Cronaca

Affonda barca a Punta Campanella: in corso le operazioni di recupero e monitoraggio ambientale

È stata avviata un’inchiesta da parte della Guardia Costiera per chiarire le cause dell’affondamento di una barca da diporto avvenuto domenica 15 giugno 2025 nelle acque dell’Area Marina Protetta di Punta Campanella, in prossimità dello scoglio Scruopolo, a breve distanza dalla baia di Recommone.

L’imbarcazione, salpata da Sorrento con a bordo otto persone – tutte rimaste illese – avrebbe subìto un’avaria che ne ha provocato il rapido semiaffondamento. Le autorità hanno effettuato un sopralluogo già nelle ore successive all’incidente e sono proseguite questa mattina le attività di controllo, coordinate dall’AMP di Punta Campanella e dalla Capitaneria di Porto di Castellammare di Stabia, competente per territorio.

Monitoraggio e contenimento

Secondo quanto comunicato ufficialmente, non si segnalano al momento sversamenti rilevanti di carburante. È stata individuata soltanto una lieve presenza di sostanze galleggianti, probabilmente residui di idrocarburi, che non destano particolari preoccupazioni ambientali. L’area resta comunque sotto osservazione costante.

Nel frattempo, la Capitaneria di Porto ha diffidato il proprietario dell’unità sinistrata affinché proceda senza indugi al recupero dell’imbarcazione. È stata inoltre richiesta l’installazione di panne di contenimento attorno allo scafo per prevenire eventuali fuoriuscite di carburanti o oli, in linea con le procedure previste per incidenti di questo tipo.

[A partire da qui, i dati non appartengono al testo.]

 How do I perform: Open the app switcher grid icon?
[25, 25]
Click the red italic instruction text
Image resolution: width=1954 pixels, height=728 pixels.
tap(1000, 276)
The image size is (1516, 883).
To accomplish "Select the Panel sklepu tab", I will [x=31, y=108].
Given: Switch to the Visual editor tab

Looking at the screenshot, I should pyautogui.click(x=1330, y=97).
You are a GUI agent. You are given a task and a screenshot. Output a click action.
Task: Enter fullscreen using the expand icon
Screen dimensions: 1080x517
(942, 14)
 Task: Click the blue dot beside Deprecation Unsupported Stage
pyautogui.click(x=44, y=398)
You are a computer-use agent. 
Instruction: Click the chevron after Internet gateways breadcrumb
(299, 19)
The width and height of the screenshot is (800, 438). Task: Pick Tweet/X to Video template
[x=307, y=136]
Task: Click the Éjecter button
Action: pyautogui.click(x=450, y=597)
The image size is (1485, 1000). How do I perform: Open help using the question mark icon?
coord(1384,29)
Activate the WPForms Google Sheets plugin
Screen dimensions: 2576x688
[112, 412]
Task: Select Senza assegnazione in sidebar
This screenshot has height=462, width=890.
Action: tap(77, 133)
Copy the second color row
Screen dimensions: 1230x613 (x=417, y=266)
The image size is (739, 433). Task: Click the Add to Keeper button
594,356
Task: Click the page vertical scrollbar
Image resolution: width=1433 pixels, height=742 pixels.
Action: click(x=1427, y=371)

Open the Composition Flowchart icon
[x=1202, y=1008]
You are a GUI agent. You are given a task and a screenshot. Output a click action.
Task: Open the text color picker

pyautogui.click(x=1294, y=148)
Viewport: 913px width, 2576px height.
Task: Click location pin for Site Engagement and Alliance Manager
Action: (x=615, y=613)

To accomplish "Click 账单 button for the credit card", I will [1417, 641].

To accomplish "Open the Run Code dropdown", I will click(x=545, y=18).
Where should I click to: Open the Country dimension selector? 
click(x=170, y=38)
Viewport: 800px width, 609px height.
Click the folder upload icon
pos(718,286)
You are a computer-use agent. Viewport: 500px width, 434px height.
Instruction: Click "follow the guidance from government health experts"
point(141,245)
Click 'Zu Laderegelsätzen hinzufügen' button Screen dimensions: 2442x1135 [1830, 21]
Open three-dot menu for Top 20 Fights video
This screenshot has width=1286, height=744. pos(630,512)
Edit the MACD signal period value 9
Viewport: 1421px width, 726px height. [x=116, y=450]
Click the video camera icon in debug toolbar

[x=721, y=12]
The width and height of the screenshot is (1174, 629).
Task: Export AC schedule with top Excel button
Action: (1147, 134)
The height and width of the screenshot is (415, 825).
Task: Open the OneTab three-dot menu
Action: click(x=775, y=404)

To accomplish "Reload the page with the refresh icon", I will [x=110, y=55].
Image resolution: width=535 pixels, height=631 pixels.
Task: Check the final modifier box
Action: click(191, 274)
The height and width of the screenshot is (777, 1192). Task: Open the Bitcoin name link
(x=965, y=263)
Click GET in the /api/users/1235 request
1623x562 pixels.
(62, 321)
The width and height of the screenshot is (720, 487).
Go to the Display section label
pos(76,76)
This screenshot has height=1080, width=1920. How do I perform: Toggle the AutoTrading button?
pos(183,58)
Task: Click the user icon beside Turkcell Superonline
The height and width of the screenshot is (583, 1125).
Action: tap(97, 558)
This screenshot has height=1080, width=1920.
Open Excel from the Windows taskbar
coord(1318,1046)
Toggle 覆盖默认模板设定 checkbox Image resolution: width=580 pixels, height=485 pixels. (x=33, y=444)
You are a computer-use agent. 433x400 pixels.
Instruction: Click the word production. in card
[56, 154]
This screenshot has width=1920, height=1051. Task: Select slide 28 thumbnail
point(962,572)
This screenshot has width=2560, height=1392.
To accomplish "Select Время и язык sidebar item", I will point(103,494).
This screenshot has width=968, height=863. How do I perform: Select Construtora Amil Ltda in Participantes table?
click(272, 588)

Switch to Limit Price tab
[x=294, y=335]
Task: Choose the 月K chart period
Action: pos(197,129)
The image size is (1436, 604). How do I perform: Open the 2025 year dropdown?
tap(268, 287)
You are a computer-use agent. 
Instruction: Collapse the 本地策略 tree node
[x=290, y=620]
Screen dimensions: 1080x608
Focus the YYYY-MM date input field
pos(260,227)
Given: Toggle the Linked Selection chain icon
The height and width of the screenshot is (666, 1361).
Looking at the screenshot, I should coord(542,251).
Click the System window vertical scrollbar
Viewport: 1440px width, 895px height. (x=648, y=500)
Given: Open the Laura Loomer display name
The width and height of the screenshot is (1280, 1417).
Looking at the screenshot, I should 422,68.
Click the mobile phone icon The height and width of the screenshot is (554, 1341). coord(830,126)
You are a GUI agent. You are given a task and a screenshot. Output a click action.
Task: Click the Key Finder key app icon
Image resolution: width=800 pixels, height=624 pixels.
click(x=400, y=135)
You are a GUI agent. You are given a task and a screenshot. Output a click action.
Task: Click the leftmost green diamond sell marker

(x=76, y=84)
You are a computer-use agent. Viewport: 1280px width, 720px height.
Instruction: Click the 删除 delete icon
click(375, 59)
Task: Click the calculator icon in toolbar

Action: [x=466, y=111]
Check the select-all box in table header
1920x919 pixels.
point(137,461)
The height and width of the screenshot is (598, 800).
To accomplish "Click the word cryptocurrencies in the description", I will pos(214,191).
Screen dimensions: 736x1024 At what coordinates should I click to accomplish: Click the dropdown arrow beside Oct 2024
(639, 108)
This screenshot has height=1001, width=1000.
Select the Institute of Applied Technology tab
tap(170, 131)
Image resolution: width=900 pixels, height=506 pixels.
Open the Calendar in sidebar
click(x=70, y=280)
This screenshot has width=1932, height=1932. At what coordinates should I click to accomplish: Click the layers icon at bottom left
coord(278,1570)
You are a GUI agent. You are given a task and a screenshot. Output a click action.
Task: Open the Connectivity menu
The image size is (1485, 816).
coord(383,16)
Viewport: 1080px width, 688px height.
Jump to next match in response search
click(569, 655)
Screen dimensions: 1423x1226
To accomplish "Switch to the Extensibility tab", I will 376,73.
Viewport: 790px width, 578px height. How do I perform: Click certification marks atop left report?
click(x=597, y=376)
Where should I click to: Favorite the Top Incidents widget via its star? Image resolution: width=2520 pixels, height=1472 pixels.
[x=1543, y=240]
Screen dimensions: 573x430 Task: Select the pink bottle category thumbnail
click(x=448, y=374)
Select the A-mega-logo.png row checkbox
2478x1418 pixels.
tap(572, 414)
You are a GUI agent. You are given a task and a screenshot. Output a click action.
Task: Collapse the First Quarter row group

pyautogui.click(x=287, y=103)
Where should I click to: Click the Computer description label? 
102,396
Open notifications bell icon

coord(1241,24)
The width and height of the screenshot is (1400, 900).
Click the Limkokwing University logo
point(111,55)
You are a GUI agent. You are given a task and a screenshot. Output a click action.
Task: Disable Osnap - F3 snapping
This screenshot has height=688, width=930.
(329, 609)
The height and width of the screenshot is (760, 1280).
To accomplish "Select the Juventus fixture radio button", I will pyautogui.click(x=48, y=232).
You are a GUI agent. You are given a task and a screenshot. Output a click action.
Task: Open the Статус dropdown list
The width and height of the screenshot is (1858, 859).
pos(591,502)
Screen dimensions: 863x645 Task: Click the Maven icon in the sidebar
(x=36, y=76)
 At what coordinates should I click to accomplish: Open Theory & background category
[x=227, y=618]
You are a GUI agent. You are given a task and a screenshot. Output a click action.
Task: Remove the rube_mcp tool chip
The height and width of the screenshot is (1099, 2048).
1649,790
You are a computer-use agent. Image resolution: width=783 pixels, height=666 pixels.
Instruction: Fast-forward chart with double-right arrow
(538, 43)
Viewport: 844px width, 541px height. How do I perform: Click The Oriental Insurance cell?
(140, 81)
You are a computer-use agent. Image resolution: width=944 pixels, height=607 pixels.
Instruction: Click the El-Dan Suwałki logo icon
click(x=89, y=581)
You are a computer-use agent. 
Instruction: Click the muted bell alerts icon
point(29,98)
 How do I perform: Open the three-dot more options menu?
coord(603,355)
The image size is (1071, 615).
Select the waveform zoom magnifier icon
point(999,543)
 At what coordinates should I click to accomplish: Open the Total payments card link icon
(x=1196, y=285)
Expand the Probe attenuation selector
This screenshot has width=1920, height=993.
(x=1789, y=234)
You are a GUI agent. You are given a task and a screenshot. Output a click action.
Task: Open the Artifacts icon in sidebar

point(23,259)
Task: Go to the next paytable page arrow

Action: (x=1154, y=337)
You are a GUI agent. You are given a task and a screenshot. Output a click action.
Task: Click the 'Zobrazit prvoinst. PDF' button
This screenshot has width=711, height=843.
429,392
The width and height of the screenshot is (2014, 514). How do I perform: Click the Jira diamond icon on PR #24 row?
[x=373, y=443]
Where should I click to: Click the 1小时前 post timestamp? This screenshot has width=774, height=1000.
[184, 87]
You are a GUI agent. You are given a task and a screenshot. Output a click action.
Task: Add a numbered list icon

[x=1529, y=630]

Indagine in corso e appello al rispetto delle regole

L’inchiesta, condotta secondo quanto stabilito dal Codice della Navigazione, è finalizzata a ricostruire con esattezza dinamica, responsabilità e circostanze che hanno portato all’incidente. L’ispezione subacquea già effettuata sul relitto ha fornito indicazioni preliminari utili al proseguimento delle indagini.

In una nota congiunta, l’AMP di Punta Campanella e la Guardia Costiera hanno colto l’occasione per ricordare a tutti i diportisti l’importanza di osservare le normative vigenti nelle aree marine protette, prestando particolare attenzione alla velocità, alla distanza dalla costa e alle zone di tutela. A tal proposito, viene suggerito l’utilizzo dell’applicazione “Blue Discovery”, pensata per favorire una navigazione consapevole e rispettosa dell’ambiente.